# Doricentrum Pulcherrimin



## SlipperFan (Aug 4, 2016)

(Dor. pulcherrima x Asctm. miniatum) 
I know, now it is Phalaenopsis pulcherrima x Vanda miniatum. But I cannot find that cross on the RHS site.


----------



## KyushuCalanthe (Aug 4, 2016)

Novel cross! Now you have to crossing onto a neo.


----------



## Lanmark (Aug 4, 2016)

Those colors are absolutely gorgeous!


----------



## chris20 (Aug 4, 2016)

Very delicate colors.


----------



## abax (Aug 4, 2016)

I was just thinking the colors are rather flashy. A look-at-me flower.
Is the potting all coco fiber?


----------



## PaphMadMan (Aug 5, 2016)

Vandaenopsis Pulcherrimin is there in the RHS database, but searches there are often quirky. I've always liked this cross. Do you grow it like Doritis or Ascocentrum, or ??


----------



## OrchidIsa (Aug 5, 2016)

Gorgeous! Love the shape and the colors are beautiful! :clap:


----------



## Paphluvr (Aug 5, 2016)

Beautiful colors and much more upright spike than my Dor. pulcherrima and holding many more flowers at one time. Very nice, Dot.


----------



## SlipperFan (Aug 5, 2016)

abax said:


> I was just thinking the colors are rather flashy. A look-at-me flower.
> Is the potting all coco fiber?


Yes -- almost all of my vandaceous are in coco fiber.


PaphMadMan said:


> Vandaenopsis Pulcherrimin is there in the RHS database, but searches there are often quirky. I've always liked this cross.
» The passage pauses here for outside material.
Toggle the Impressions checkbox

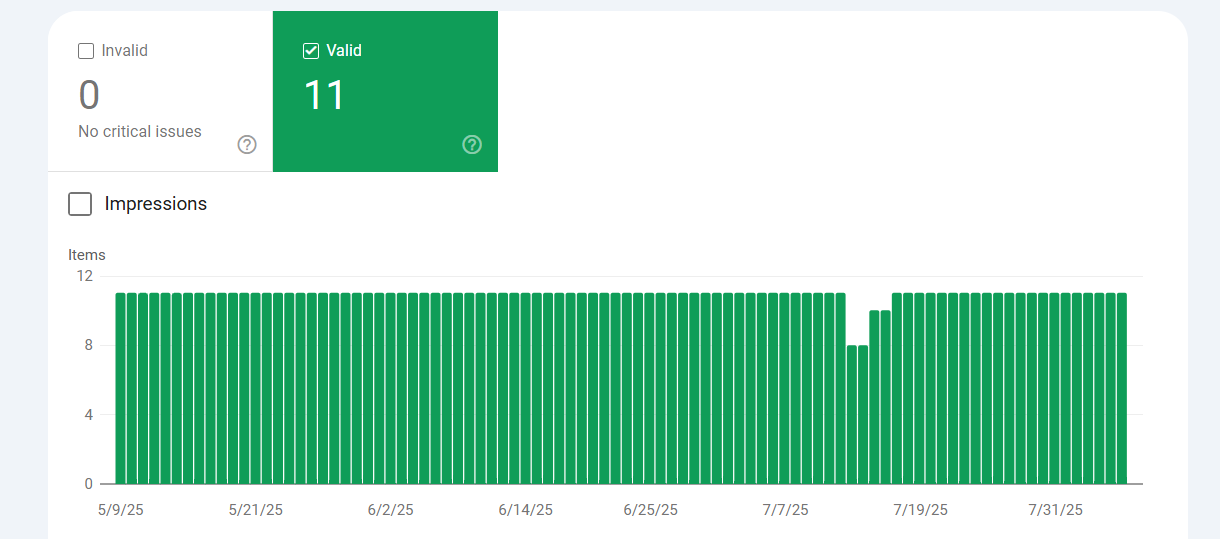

Do you grow it like Doritis or Ascocentrum, or ??


Like as Ascocentrum.


----------



## Ozpaph (Aug 5, 2016)

very pretty display


----------



## NYEric (Aug 5, 2016)

Nice. Wish I could grow them.


----------



## gego (Aug 6, 2016)

Very interesting result. Both parents can take a lot of light. I would get one in a heart bit. Thanks for sharing.


----------